HAc + NaOH ==> NaAc + H2O
mols HAc initially = 0.05 x 0.4 = 0.02
mols NaOH added = 0.055 x 1.10 = 0.065
Appears to me that the NaOH will neutralize all of the acetic acid and you no longer have a buffer solution.
To find the pH of the new solution, we need to calculate the new concentration of acetic acid and acetate ions in the buffer after the addition of NaOH.
First, let's calculate the number of moles of acetic acid and sodium acetate in the initial buffer solution.
Number of moles of acetic acid = 0.400 mol
Number of moles of sodium acetate = 0.400 mol
Since the initial pH of the buffer is equal to the pKa of acetic acid (4.74), it is a 50:50 mixture of acetic acid and acetate ions. Therefore, the initial concentration of acetic acid and acetate ions in the buffer solution is the same.
Initial concentration of acetic acid = (0.400 mol) / (0.100 L) = 4.00 M
Initial concentration of acetate ions = (0.400 mol) / (0.100 L) = 4.00 M
Next, let's determine the volume of the final solution after the addition of NaOH.

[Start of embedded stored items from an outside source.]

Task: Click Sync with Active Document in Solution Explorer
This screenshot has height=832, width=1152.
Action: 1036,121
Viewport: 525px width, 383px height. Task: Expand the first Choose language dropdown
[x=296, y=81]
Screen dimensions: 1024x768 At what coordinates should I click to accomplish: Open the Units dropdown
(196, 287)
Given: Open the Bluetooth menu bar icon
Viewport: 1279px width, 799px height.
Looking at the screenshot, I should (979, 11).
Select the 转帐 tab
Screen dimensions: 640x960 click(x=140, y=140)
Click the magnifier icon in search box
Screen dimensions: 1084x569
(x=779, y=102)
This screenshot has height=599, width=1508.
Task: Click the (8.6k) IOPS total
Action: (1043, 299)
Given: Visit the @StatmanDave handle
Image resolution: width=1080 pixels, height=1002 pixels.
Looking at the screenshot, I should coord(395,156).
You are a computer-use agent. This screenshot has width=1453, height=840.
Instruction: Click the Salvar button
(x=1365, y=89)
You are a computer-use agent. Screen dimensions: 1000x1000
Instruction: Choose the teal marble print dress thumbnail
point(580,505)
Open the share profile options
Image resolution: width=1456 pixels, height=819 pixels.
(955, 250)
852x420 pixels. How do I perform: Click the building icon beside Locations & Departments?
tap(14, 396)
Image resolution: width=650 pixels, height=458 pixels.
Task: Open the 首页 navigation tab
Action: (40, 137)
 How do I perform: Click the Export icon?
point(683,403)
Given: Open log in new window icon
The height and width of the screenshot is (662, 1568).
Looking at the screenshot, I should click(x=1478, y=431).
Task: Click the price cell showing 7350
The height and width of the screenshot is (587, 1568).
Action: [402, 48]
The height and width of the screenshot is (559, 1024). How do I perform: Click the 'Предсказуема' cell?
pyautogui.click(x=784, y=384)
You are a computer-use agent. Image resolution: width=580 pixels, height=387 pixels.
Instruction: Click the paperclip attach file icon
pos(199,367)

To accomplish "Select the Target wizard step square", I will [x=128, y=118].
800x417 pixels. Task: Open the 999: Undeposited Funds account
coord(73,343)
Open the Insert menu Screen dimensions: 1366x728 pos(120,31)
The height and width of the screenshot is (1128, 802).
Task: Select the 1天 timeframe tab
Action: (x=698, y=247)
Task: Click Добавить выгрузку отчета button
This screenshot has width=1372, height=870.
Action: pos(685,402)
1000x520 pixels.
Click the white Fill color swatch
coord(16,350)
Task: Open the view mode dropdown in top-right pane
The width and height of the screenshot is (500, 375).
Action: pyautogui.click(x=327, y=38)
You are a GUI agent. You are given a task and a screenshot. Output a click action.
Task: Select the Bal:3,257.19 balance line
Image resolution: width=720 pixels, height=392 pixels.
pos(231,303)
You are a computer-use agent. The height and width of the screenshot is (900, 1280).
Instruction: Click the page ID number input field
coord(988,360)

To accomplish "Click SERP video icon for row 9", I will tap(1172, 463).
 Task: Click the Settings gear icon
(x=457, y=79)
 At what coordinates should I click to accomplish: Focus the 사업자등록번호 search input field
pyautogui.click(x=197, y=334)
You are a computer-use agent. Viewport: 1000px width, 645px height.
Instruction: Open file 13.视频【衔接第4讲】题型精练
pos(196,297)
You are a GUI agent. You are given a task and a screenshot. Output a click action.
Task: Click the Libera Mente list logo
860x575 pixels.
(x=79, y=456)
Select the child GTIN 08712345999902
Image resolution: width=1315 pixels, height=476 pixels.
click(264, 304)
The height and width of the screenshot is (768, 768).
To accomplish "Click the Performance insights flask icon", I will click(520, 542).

Initial volume of buffer solution = 100.0 mL
Volume of NaOH solution added = 55.0 mL
Final volume of the solution = Initial volume + Volume of NaOH solution added
= 100.0 mL + 55.0 mL
= 155.0 mL
Now, let's consider the reaction that occurs when NaOH is added to the buffer solution:
NaOH + CH3COOH -> CH3COONa + H2O
NaOH reacts with acetic acid (CH3COOH) to form sodium acetate (CH3COONa) and water (H2O).
Since NaOH is a strong base and acetic acid is a weak acid, the reaction proceeds to completion, converting all the acetic acid to sodium acetate.
As a result, the number of moles of sodium acetate in the final solution is equal to the initial number of moles of acetic acid.
Number of moles of sodium acetate in the final solution = 0.400 mol
Finally, let's calculate the concentration of acetic acid and acetate ions in the final solution.
Final concentration of acetate ions = (Number of moles of sodium acetate) / (Final volume of the solution)
= (0.400 mol) / (155.0 mL) = 2.58 M
To find the pH of the final solution, we can use the Henderson-Hasselbalch equation:
pH = pKa + log([acetate ions] / [acetic acid])
pH = 4.74 + log(2.58 M / 2.58 M) = 4.74
Therefore, the pH of the new solution after adding NaOH will still be 4.74, which is the same as the initial pH of the buffer solution.